Tras echarlo a suertes entre todos los implicados me tocó a mí subir a hacer teatro, después de que en centralita recibieran una llamada anónima anunciando que había una bomba en la sala de juntas, para que no cundiera el pánico (innecesario por otra parte) dimos orden de desalojar el edificio sin avisar a la sala en cuestión. Después subí e interrumpí la reunión donde se discutía el presupuesto del próximo mes, hablándoles de la llamada que habíamos recibido. No me creyeron en un primer momento, asumiendo que solo quería interrumpir la reunión porque sabíamos que afectaría a la contratación de personal y a nuestros sueldos. Así que les ignoré y con semblante profesional examiné la sala hasta dar con la bomba, como si no supiera de antemano cuál era su ubicación.

Una vez vieron la bomba, y tras convencerles de que era real, se desató el pánico.

Pero, como ya dije, el viejo edificio sin mantenimiento  nos ayudó a hacer imposible la evacuación (solo en esta planta y de estas personas; por precaución, puesto que sabíamos con qué estábamos jugando, evacuamos a todos los demás).

Y así llegamos a la situación actual, con mi jefe gritándome mientras finjo concentrarme en la desactivación de una bomba que, aunque armada, nunca estuvo destinada a explotar.

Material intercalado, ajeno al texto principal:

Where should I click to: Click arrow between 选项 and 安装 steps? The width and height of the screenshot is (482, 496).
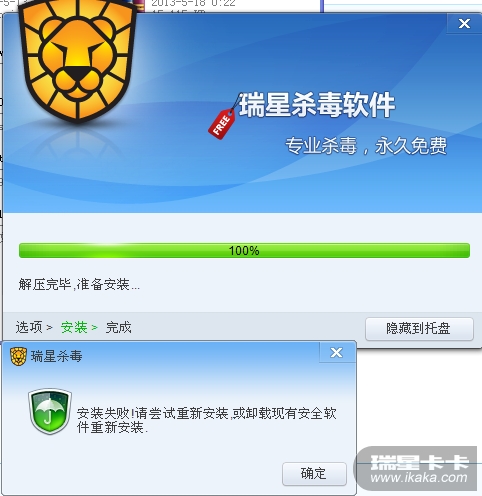pos(49,328)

Uno diría (como nosotros supusimos) que en una situación como esta verían las cosas con otra perspectiva y entendería que para evitar cosas como esta es necesario invertir en medios y materiales suficientes para hacer frente a las emergencias.

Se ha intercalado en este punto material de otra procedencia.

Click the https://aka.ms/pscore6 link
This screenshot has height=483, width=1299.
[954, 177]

Nada más lejos de la realidad.

Desde el momento en que pensaron que podrían morir han aumentado las amenazas de despidos e, incomprensiblemente, se han reafirmado en sus ideas de que los recortes proyectados son necesarios. ¿Para qué invertir más dinero en mejoras si las que hay no han evitado que nos pongan una bomba en la sala de juntas?

Así que he cambiado de parecer.

Vine aquí con la intención de asustarles, de enseñarles a apreciar las ideas que todos compartimos en las plantas de más abajo, pero todo esfuerzo ha sido en vano.

Estoy frente a una bomba inactiva, con un temporizador señuelo. Pero soy un experto, y sé qué cables conectar para que eso cambie.

Tal vez los próximos jefazos se lo piensen dos veces antes de empezar con los recortes.